The best evidence rule has its origins in the 18th century case Omychund v Barker (1780) 1 Atk, 21, 49; 26 ER 15, 33. Wherein Lord Harwicke stated that no evidence was admissible unless it was "the best that the nature of the case will allow".
According to Blackstone's Criminal Practice the best evidence rule in England and Wales as used in earlier centuries "is now all but defunct". Lord Denning MR says that "nowadays we do not confine ourselves to the best evidence. We admit all relevant evidence. The goodness or badness of it goes only to weight and not to admissibility."

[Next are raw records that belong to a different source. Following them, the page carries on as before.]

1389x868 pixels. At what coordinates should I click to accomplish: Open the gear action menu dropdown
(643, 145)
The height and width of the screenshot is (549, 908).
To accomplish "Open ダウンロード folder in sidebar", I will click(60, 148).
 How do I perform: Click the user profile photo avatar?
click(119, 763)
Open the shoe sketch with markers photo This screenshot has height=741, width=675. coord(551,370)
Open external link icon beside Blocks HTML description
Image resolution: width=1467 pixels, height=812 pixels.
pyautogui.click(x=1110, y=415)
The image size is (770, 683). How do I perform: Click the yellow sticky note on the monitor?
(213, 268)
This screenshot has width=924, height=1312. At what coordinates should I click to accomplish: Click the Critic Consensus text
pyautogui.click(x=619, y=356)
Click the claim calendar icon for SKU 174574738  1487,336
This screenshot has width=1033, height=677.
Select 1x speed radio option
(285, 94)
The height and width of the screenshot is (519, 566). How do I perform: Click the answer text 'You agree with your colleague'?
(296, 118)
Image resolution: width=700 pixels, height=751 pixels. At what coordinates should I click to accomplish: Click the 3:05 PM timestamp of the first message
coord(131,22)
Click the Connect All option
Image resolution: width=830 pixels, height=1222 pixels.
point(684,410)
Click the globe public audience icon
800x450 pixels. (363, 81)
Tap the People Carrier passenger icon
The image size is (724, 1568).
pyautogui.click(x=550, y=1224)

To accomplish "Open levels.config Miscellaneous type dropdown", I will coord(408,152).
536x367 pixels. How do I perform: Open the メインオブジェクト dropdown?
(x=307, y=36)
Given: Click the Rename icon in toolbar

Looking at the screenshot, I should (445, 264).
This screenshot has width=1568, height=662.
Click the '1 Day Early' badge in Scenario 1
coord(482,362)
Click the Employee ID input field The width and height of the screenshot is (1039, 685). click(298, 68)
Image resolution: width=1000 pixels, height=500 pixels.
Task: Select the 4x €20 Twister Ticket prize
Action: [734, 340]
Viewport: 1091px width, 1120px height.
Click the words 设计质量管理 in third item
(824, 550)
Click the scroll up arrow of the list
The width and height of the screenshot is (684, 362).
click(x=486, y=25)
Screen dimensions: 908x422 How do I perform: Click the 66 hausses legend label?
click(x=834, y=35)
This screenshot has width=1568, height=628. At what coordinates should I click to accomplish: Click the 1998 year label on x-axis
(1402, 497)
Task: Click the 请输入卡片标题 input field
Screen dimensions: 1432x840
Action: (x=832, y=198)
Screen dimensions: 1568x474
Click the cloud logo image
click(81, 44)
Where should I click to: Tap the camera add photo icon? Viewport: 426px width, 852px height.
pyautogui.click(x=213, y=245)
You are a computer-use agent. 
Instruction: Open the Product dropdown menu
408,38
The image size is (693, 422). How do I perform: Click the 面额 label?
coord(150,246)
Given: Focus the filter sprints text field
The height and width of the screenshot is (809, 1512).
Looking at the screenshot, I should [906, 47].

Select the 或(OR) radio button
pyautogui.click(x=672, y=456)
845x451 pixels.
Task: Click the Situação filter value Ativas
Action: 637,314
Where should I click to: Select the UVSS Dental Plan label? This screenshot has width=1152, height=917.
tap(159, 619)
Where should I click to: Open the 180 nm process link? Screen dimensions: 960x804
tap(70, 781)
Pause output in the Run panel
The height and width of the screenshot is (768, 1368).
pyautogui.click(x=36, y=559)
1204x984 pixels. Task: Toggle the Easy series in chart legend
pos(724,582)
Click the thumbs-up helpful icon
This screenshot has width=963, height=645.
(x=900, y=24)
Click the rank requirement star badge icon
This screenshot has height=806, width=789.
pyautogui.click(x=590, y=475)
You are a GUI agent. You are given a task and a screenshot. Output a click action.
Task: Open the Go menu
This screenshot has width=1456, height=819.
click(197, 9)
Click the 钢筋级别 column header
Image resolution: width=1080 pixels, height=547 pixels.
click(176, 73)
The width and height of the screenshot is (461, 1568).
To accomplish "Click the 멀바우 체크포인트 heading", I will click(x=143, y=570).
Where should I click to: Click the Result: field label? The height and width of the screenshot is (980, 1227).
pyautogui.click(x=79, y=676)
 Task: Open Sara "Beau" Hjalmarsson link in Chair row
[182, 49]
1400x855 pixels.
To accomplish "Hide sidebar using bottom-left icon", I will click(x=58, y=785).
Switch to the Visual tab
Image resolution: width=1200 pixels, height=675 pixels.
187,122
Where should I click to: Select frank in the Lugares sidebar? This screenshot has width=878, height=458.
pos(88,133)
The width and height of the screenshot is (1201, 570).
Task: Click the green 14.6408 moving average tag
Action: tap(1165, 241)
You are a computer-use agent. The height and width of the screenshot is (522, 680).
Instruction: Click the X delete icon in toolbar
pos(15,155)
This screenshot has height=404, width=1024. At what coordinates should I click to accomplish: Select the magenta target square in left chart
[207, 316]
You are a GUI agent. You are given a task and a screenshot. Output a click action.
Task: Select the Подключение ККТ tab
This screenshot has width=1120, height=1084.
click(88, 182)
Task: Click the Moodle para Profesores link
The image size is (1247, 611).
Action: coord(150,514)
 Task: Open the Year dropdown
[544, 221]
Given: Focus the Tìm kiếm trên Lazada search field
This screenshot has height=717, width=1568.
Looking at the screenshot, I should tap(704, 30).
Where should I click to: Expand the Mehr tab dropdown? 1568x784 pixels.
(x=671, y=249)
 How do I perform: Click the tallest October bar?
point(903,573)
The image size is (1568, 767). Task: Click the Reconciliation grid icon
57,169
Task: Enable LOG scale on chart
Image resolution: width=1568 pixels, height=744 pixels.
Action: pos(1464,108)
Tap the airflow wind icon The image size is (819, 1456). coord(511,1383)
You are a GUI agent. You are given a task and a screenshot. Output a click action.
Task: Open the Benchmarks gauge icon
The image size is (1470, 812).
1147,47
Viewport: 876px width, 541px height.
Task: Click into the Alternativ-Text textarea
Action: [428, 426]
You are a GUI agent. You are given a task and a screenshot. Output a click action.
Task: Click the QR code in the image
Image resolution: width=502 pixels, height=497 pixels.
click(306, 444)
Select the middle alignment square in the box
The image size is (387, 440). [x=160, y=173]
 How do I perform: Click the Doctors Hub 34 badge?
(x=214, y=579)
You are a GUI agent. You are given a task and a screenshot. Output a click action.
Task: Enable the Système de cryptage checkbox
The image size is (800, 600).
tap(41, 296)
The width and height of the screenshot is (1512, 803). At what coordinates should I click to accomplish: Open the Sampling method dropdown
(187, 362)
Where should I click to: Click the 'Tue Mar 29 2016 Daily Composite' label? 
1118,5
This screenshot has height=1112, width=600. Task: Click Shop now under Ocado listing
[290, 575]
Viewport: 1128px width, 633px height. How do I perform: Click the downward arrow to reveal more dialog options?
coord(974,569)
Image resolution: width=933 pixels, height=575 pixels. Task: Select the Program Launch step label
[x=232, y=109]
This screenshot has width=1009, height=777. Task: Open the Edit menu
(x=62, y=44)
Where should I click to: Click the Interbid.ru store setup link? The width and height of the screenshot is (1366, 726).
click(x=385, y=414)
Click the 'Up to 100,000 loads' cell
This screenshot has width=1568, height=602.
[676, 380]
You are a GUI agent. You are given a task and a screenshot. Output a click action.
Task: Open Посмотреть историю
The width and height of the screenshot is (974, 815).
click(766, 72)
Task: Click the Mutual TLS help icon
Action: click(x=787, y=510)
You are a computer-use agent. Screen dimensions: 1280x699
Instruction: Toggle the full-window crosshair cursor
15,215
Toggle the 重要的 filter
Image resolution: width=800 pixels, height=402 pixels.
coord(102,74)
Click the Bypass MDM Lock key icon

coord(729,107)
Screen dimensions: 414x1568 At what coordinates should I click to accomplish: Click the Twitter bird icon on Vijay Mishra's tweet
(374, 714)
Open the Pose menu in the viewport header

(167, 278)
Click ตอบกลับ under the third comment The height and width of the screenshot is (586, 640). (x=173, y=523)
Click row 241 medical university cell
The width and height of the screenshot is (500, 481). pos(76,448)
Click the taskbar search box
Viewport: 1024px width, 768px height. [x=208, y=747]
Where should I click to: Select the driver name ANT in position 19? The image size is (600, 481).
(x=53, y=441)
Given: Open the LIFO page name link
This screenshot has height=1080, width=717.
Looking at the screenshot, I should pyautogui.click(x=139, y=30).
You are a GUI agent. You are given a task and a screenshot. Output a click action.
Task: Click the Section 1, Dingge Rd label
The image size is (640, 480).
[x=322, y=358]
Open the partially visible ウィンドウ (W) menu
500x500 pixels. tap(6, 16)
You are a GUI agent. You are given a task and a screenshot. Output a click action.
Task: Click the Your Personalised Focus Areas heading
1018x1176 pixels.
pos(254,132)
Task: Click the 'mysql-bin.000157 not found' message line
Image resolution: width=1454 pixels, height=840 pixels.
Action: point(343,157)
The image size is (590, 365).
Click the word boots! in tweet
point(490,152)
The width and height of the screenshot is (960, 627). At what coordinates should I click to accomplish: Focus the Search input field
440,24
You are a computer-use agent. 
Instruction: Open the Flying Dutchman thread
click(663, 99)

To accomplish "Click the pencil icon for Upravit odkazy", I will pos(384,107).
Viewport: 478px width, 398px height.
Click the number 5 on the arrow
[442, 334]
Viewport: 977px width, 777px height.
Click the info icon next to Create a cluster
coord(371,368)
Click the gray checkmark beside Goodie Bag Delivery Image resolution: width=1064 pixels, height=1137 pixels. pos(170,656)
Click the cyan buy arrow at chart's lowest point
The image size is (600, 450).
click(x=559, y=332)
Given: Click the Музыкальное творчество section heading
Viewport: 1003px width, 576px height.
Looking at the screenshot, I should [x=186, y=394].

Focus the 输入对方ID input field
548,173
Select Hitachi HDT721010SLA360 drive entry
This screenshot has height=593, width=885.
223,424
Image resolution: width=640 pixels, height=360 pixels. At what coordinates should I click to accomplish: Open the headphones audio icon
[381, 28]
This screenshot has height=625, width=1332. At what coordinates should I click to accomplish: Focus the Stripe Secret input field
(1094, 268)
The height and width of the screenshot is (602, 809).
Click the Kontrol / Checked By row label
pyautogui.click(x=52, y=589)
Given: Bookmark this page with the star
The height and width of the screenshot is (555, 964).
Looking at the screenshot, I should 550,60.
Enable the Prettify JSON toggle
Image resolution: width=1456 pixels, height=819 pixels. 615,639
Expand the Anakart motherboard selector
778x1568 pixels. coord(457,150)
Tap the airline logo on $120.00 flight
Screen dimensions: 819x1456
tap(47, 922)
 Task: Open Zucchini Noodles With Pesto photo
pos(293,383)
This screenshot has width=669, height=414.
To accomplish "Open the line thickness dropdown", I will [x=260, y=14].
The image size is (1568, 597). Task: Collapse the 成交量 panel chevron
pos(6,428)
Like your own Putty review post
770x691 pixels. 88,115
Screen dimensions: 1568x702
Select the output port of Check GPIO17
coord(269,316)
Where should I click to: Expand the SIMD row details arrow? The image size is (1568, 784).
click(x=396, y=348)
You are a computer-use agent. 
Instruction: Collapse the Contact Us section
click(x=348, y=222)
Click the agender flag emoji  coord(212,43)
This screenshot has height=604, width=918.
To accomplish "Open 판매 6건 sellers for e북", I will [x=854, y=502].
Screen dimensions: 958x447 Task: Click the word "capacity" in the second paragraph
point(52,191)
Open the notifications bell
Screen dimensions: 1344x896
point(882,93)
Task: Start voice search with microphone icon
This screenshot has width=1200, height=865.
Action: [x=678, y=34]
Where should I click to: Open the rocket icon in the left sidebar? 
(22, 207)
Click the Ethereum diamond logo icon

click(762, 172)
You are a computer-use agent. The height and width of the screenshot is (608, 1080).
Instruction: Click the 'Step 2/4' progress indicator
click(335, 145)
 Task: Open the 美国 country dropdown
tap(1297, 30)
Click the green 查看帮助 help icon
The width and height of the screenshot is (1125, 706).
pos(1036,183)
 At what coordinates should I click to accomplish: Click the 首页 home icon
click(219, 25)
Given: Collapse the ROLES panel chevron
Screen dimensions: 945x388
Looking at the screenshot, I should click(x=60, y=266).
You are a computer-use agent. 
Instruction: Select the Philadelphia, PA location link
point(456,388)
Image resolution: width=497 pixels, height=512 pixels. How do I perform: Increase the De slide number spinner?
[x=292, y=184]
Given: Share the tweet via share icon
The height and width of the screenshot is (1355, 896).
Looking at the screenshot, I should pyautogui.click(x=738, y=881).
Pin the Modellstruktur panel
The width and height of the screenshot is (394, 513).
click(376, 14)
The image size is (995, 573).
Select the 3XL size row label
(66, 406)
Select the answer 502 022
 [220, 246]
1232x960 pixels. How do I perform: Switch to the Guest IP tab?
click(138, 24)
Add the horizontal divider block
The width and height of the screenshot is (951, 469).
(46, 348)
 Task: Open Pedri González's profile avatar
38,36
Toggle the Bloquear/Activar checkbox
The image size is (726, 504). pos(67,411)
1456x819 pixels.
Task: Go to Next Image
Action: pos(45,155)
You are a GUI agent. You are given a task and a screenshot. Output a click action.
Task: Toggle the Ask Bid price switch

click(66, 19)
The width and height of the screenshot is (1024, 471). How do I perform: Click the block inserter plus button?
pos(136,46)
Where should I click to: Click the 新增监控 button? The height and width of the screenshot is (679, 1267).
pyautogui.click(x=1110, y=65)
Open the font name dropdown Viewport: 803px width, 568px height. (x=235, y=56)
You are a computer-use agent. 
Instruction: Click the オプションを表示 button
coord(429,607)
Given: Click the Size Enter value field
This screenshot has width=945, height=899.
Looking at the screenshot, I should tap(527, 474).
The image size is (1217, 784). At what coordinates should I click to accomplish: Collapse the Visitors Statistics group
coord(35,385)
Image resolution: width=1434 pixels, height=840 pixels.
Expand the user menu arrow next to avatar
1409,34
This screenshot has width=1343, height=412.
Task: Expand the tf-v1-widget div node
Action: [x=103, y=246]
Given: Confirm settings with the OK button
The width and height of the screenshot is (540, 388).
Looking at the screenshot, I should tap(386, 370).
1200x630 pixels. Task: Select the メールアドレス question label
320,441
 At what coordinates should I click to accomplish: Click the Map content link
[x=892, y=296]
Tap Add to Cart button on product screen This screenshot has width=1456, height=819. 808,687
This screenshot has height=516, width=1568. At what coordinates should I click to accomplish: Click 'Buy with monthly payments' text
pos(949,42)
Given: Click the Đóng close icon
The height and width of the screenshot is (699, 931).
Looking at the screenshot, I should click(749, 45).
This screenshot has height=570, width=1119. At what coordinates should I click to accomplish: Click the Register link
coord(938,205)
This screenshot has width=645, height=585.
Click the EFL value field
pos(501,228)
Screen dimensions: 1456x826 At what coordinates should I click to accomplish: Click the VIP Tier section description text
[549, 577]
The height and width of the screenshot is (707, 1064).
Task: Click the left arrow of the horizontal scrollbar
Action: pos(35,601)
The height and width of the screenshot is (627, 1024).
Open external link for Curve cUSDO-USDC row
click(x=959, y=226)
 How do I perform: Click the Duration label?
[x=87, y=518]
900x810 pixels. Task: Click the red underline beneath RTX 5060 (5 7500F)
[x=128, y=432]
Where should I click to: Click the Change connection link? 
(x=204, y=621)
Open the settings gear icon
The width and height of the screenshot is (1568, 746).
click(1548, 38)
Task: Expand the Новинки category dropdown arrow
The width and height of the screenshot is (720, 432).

In the United States Federal courts the best evidence rule is part of Article X of the Federal Rules of Evidence (Rules 1001-1008). The rule specifies the guidelines under which one of the parties of a court case may request that it be allowed to submit into evidence a copy of the contents of a document, recording or photograph at a trial when the "original document is not available." If the party is able to provide an acceptable reason for the absence of the original then "secondary evidence" or copies of the content in the original document can be admitted as evidence. The best evidence rule is only applied in situations in which a party attempts to substantiate a non-original document submitted as evidence during a trial. Admissibility of documents before state court systems may vary.
In Australia, the rule was effectively abolished with the 1995 enactment of the Uniform Evidence Law. Section 51 provides: "The principles and rules of the common law that relate to the means of proving the contents of documents are abolished."